• [UIT TE VOEREN A]:
Herschrijf in de lijst de regels vanaf de regel met "coordinates (314, 797)." tot en met de regel met "tweet-header: Ehvenişer @Ehveniserden · 4s is", en vervang daarbij "screenshot" door "image" zonder verder iets te veranderen.

++++ BRONTEKST ++++

Naar boven ↑

Update

Nummer 28, 2023
Uitspraken van 06-07-2023 tot 11-07-2023
Redactie: prof. mr. dr. A.R. Houweling, mr. L. Kirkpatrick, mr. M. Assenberg van Eijsden, mr. E.L. Eijkelenboom, mr. S.C. Goedhart, mr. C.P. Kuijer, mr. D. Ottevanger, mr. drs. T.J. Post, I.J. Schipper, mr. S.A. Slootweg, mr. S. van der Slot, mr. V. Twilt en mr. S. Wiersma-Helal.

Geachte confrères, collegae, amici en amicae,

Bijgaand treft u weer een nieuwe VAAN AR Update aan. Klik hier om de pdf vanaf de website te downloaden.

++++

• [UIT TE VOEREN B]:
Druk de bovenstaande VAAN AR Update volledig en ongewijzigd af.

++++ INVOER ++++

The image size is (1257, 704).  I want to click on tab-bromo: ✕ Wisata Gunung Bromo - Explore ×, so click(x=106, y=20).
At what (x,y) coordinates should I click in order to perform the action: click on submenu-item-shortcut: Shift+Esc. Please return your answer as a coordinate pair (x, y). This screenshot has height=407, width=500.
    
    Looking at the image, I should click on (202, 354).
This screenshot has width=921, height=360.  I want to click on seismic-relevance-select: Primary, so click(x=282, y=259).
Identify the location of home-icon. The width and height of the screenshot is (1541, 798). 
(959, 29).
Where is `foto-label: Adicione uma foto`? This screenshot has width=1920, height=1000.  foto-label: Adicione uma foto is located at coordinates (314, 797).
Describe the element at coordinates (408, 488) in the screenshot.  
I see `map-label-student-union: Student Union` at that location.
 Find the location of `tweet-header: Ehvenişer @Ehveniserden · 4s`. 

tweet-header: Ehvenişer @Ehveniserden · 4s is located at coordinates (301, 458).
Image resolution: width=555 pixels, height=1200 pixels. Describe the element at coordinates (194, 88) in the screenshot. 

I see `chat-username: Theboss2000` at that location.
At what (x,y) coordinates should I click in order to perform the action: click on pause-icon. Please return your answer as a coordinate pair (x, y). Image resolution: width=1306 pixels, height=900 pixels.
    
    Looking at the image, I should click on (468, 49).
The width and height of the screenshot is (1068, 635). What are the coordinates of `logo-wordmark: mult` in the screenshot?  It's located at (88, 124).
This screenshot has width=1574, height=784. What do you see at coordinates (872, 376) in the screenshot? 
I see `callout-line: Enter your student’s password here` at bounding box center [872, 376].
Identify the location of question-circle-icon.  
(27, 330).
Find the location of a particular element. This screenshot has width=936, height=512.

++++

• [RESULTAAT A]:
Where is `foto-label: Adicione uma foto`? This image has width=1920, height=1000.  foto-label: Adicione uma foto is located at coordinates (314, 797).
Describe the element at coordinates (408, 488) in the image.  
I see `map-label-student-union: Student Union` at that location.
 Find the location of `tweet-header: Ehvenişer @Ehveniserden · 4s`. 

tweet-header: Ehvenişer @Ehveniserden · 4s is located at coordinates (301, 458).

• [RESULTAAT B]:
Naar boven ↑

Update

Nummer 28, 2023
Uitspraken van 06-07-2023 tot 11-07-2023
Redactie: prof. mr. dr. A.R. Houweling, mr. L. Kirkpatrick, mr. M. Assenberg van Eijsden, mr. E.L. Eijkelenboom, mr. S.C. Goedhart, mr. C.P. Kuijer, mr. D. Ottevanger, mr. drs. T.J. Post, I.J. Schipper, mr. S.A. Slootweg, mr. S. van der Slot, mr. V. Twilt en mr. S. Wiersma-Helal.

Geachte confrères, collegae, amici en amicae,

Bijgaand treft u weer een nieuwe VAAN AR Update aan. Klik hier om de pdf vanaf de website te downloaden.